- WHAT TO PRODUCE
Within the records that follow, count the lines containing the string "will". Reply only with the count.

- MATERIAL PROVIDED
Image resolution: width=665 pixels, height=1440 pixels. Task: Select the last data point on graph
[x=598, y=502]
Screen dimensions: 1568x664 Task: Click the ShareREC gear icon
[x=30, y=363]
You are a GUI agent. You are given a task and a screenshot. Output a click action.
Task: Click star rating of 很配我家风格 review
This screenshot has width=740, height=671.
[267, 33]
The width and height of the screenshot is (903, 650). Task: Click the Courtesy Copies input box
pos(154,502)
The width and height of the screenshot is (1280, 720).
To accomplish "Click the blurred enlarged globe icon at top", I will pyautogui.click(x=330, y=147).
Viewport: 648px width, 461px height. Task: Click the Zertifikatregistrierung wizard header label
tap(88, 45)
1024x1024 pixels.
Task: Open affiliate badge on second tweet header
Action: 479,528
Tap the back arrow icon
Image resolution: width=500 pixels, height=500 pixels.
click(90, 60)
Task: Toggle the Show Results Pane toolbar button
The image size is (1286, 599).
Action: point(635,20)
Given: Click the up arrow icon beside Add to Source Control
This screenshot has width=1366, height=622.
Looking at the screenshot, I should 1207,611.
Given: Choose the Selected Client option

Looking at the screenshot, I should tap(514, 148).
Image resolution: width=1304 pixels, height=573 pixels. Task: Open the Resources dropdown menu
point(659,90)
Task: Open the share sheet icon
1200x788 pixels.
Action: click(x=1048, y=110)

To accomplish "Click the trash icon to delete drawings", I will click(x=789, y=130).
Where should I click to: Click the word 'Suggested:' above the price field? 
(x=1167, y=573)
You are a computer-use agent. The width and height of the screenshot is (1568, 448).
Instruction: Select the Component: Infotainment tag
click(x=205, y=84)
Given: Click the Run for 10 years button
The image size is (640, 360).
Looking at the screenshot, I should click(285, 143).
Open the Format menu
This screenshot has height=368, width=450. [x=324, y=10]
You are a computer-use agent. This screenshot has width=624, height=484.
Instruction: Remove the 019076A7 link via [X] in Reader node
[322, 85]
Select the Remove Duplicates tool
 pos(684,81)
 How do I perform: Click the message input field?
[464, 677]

- FINAL ANSWER
2